===== RECORDS FOR THIS EXERCISE

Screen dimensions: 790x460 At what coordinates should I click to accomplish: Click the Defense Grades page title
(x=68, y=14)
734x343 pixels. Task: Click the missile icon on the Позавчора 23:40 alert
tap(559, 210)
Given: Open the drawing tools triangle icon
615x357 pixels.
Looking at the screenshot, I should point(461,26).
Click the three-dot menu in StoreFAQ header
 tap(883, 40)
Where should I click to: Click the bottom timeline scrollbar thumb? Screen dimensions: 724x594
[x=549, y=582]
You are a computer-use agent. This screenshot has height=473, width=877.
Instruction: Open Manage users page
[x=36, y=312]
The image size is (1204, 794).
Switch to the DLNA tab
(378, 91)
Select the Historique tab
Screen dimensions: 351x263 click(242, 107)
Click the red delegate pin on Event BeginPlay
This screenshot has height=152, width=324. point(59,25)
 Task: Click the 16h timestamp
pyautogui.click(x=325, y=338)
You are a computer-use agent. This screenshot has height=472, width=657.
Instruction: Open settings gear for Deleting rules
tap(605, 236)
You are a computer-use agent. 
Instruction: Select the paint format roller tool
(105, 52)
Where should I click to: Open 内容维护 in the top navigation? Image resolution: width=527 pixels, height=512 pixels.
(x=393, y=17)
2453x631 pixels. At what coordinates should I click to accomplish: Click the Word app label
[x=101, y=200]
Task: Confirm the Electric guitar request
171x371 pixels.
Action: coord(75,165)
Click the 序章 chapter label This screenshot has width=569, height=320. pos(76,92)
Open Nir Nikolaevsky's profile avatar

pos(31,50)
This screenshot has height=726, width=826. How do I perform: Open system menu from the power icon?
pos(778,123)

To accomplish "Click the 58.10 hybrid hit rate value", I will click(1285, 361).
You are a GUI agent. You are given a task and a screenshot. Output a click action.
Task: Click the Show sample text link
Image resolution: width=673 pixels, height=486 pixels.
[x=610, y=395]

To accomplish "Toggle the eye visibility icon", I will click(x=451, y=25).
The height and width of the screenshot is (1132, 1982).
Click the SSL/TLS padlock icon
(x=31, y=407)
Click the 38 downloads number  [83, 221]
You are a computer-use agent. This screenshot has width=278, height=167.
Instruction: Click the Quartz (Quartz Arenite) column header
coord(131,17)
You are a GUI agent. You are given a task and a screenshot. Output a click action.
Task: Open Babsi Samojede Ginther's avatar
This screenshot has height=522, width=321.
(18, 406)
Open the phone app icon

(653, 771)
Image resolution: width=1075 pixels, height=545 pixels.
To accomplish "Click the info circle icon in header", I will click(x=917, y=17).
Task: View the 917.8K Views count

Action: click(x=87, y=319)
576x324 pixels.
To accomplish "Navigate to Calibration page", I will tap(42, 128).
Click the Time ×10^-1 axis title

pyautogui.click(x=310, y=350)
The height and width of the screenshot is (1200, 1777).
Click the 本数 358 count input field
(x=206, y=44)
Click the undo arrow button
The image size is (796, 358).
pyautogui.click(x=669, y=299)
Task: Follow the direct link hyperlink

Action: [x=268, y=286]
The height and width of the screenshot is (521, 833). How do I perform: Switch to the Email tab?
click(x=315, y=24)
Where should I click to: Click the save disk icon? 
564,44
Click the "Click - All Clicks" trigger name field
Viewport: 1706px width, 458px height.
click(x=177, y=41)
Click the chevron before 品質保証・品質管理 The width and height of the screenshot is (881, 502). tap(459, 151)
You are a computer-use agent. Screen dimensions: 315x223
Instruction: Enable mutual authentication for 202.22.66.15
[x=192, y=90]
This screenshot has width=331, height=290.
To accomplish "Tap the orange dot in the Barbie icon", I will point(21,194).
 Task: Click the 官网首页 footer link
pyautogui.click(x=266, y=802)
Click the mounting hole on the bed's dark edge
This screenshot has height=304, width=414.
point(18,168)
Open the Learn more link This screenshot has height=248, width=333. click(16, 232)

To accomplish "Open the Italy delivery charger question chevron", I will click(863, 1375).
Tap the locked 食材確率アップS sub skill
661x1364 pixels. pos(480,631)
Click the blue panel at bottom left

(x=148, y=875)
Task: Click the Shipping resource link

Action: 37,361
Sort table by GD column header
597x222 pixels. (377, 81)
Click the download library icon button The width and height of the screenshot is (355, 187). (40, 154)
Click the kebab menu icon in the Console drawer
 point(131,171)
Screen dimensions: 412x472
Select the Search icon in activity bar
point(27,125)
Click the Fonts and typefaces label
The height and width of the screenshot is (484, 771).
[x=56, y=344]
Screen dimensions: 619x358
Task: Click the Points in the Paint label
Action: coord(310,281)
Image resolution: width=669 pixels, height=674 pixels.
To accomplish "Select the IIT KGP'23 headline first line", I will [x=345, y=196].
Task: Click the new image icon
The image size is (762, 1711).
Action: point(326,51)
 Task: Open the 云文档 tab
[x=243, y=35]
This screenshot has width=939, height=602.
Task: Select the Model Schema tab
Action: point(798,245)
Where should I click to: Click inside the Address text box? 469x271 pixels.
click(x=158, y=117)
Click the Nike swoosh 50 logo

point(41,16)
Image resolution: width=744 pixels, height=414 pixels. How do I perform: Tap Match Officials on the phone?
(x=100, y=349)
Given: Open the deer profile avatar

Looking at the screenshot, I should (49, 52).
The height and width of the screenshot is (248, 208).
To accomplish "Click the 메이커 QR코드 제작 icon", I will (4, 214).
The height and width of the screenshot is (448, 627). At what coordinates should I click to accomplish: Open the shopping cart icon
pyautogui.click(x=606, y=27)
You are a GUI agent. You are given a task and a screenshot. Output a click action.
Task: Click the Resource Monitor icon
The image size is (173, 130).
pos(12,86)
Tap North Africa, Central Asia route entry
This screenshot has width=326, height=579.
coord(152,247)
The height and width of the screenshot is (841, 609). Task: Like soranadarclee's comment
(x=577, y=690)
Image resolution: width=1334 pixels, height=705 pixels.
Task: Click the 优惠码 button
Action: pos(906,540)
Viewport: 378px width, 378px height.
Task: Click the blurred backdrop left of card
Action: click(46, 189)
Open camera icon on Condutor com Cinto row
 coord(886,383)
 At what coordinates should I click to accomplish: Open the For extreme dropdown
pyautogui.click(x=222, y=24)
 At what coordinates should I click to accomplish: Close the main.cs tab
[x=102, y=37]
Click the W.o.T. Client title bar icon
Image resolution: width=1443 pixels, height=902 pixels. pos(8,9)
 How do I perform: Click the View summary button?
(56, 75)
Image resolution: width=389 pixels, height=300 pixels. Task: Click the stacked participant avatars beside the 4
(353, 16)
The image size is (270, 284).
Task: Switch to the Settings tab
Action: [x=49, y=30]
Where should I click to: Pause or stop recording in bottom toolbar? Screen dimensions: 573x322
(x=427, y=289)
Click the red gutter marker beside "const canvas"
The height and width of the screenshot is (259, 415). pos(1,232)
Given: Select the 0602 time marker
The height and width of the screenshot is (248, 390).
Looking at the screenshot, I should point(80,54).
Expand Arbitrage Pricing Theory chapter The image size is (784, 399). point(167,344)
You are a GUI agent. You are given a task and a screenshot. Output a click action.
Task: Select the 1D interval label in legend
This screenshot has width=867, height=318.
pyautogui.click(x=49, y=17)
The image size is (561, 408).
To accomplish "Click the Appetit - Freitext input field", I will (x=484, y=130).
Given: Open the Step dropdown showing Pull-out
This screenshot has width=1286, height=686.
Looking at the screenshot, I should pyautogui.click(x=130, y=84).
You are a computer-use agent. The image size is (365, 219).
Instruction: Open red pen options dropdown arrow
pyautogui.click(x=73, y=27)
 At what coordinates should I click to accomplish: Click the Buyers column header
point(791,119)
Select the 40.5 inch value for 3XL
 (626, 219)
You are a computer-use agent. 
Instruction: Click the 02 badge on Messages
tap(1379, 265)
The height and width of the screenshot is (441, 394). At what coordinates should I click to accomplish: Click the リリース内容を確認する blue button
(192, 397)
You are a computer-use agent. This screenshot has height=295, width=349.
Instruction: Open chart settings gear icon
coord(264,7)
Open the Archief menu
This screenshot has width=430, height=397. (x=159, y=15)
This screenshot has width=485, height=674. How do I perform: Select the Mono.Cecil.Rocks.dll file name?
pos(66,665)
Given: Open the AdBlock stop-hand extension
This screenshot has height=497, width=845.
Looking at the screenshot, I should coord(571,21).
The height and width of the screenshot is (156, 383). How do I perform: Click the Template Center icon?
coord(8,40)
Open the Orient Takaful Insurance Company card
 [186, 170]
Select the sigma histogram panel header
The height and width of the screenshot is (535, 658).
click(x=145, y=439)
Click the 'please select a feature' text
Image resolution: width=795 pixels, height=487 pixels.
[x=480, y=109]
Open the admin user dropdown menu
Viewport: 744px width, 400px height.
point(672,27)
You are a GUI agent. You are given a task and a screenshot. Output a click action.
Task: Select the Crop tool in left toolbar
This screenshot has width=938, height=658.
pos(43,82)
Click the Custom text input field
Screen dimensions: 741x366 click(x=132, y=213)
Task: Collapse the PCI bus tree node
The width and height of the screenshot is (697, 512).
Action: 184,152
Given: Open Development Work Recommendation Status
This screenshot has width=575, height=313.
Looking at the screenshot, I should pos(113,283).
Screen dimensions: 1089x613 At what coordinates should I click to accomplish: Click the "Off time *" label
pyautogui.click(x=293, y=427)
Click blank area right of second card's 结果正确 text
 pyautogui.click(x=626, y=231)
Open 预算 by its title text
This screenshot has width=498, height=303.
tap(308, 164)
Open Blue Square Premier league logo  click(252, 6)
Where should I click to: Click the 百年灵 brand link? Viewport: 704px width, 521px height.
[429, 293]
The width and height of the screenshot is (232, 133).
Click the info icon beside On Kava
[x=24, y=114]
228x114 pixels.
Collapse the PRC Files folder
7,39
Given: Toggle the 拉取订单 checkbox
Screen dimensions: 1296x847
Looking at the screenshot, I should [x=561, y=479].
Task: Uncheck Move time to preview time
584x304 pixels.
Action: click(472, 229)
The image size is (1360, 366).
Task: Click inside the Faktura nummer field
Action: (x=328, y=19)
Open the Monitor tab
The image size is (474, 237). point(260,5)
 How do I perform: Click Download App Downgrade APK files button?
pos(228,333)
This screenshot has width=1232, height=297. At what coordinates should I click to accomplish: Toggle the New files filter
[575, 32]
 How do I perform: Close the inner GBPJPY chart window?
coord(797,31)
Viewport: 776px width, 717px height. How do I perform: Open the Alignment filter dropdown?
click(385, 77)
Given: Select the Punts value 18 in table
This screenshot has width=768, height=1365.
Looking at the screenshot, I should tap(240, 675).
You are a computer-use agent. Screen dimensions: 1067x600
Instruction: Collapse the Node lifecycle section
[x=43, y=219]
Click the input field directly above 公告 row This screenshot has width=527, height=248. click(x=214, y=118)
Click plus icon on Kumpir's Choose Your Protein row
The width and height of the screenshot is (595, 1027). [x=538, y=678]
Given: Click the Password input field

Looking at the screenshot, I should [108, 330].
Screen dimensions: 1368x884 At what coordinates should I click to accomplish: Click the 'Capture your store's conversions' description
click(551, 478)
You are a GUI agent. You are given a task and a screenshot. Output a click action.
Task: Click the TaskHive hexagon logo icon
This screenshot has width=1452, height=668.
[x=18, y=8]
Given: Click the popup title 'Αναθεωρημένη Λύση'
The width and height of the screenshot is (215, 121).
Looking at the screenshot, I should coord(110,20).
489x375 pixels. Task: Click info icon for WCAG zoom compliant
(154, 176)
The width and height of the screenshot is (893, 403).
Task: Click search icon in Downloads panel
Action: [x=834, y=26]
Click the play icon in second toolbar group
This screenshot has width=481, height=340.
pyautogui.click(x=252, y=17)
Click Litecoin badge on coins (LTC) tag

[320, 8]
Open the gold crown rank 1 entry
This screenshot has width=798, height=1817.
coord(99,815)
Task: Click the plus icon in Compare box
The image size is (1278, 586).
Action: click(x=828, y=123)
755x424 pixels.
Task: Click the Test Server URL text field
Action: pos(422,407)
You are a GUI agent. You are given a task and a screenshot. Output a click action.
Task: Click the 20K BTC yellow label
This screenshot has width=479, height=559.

==========

TASK DESCRIPTION: Nothing beyond the lines from the start of the entries through the line with "has width=278, height=167." should appear. Repeat those lines exactly, both ends included.

ANSWER BOX:
Screen dimensions: 790x460 At what coordinates should I click to accomplish: Click the Defense Grades page title
(x=68, y=14)
734x343 pixels. Task: Click the missile icon on the Позавчора 23:40 alert
tap(559, 210)
Given: Open the drawing tools triangle icon
615x357 pixels.
Looking at the screenshot, I should point(461,26).
Click the three-dot menu in StoreFAQ header
 tap(883, 40)
Where should I click to: Click the bottom timeline scrollbar thumb? Screen dimensions: 724x594
[x=549, y=582]
You are a computer-use agent. This screenshot has height=473, width=877.
Instruction: Open Manage users page
[x=36, y=312]
The image size is (1204, 794).
Switch to the DLNA tab
(378, 91)
Select the Historique tab
Screen dimensions: 351x263 click(242, 107)
Click the red delegate pin on Event BeginPlay
This screenshot has height=152, width=324. point(59,25)
 Task: Click the 16h timestamp
pyautogui.click(x=325, y=338)
You are a computer-use agent. This screenshot has height=472, width=657.
Instruction: Open settings gear for Deleting rules
tap(605, 236)
You are a computer-use agent. 
Instruction: Select the paint format roller tool
(105, 52)
Where should I click to: Open 内容维护 in the top navigation? Image resolution: width=527 pixels, height=512 pixels.
(x=393, y=17)
2453x631 pixels. At what coordinates should I click to accomplish: Click the Word app label
[x=101, y=200]
Task: Confirm the Electric guitar request
171x371 pixels.
Action: coord(75,165)
Click the 序章 chapter label This screenshot has width=569, height=320. pos(76,92)
Open Nir Nikolaevsky's profile avatar

pos(31,50)
This screenshot has height=726, width=826. How do I perform: Open system menu from the power icon?
pos(778,123)

To accomplish "Click the 58.10 hybrid hit rate value", I will click(1285, 361).
You are a GUI agent. You are given a task and a screenshot. Output a click action.
Task: Click the Show sample text link
Image resolution: width=673 pixels, height=486 pixels.
[x=610, y=395]

To accomplish "Toggle the eye visibility icon", I will click(x=451, y=25).
The height and width of the screenshot is (1132, 1982).
Click the SSL/TLS padlock icon
(x=31, y=407)
Click the 38 downloads number  [83, 221]
You are a computer-use agent. This screenshot has width=278, height=167.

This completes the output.